Changes in transcription related factors. Protein levels of total CREB (A); phospho-CREB (B); ratio of phospho- to total CREB (C); PGC-1α (D); c-FOS (E); and c-MYC (F) are shown. The protein levels of these components were determined by Western blotting. As in Fig. 2, values are fold change over respective sex controls and are mean ± S.E.M. (n = 4 rats). a, Significant compared with control (P < 0.05); b, significant compared with the male ethanol binge group; (P < 0.05). FC, female control; FE, female ethanol binge; MC, male control; ME, male ethanol binge.

Fig. 5.

Histone H3 acetylation and phosphorylations. Levels of H3AcK9 (A); H3AcK9PS10 (B); H3PS10 (C); and H3PS28 (D) are presented. The experimental details were as described in Fig. 2. The levels of these components were determined by Western blotting. Values are fold change over respective sex control and are mean ± S.E.M. (n = 4 rats). a, Significant compared with control (P < 0.05); b, significant compared with the male ethanol binge group; (P < 0.05). FC, female control; FE, female ethanol binge; MC, male control; ME, male ethanol binge.

Fig. 6.

Analysis of PEth species. Lipids were extracted from liver samples and PEth analyzed by ESI-MS/MS on a triple-quadrupole instrument using shotgun lipidomics method (see Materials and Methods).
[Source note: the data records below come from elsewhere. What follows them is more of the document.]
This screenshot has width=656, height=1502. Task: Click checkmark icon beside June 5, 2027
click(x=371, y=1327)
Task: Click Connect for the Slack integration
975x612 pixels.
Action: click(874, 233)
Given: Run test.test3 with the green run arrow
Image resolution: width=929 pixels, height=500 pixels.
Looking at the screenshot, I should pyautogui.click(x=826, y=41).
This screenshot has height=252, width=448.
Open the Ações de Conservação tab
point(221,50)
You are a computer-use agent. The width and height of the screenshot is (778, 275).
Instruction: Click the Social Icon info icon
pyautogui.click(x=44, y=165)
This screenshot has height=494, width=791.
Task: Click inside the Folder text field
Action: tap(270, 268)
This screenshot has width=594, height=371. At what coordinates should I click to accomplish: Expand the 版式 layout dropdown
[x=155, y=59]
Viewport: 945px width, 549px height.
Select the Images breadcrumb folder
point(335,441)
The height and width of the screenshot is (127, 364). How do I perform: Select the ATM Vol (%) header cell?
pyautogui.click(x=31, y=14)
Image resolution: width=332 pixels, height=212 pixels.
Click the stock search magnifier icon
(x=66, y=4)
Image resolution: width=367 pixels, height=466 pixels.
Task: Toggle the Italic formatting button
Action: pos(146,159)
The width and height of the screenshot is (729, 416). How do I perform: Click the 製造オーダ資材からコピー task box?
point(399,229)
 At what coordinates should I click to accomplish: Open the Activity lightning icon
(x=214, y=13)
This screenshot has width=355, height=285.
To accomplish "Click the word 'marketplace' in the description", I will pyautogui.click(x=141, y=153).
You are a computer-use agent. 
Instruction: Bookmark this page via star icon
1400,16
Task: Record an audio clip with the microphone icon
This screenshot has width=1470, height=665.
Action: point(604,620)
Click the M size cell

Values (mean ± S.D.) are from four male or female rats and are presented as picomoles per milligram of tissue.

Fig. 7.

DGKα protein levels. In whole-cell extracts, DGKα protein levels in WCE were determined by Western blotting, followed by densitometric quantification. Increases in the protein levels after binge ethanol are presented as fold increases over respective sex controls. The experimental details were as described in Fig. 2. Values are mean ± S.E.M. (n = 4 rats). a, Significant compared with control (P < 0.05); b, significant compared with the male ethanol binge group; (P < 0.05). FC, female control; FE, female ethanol binge; MC, male control; ME, male ethanol binge.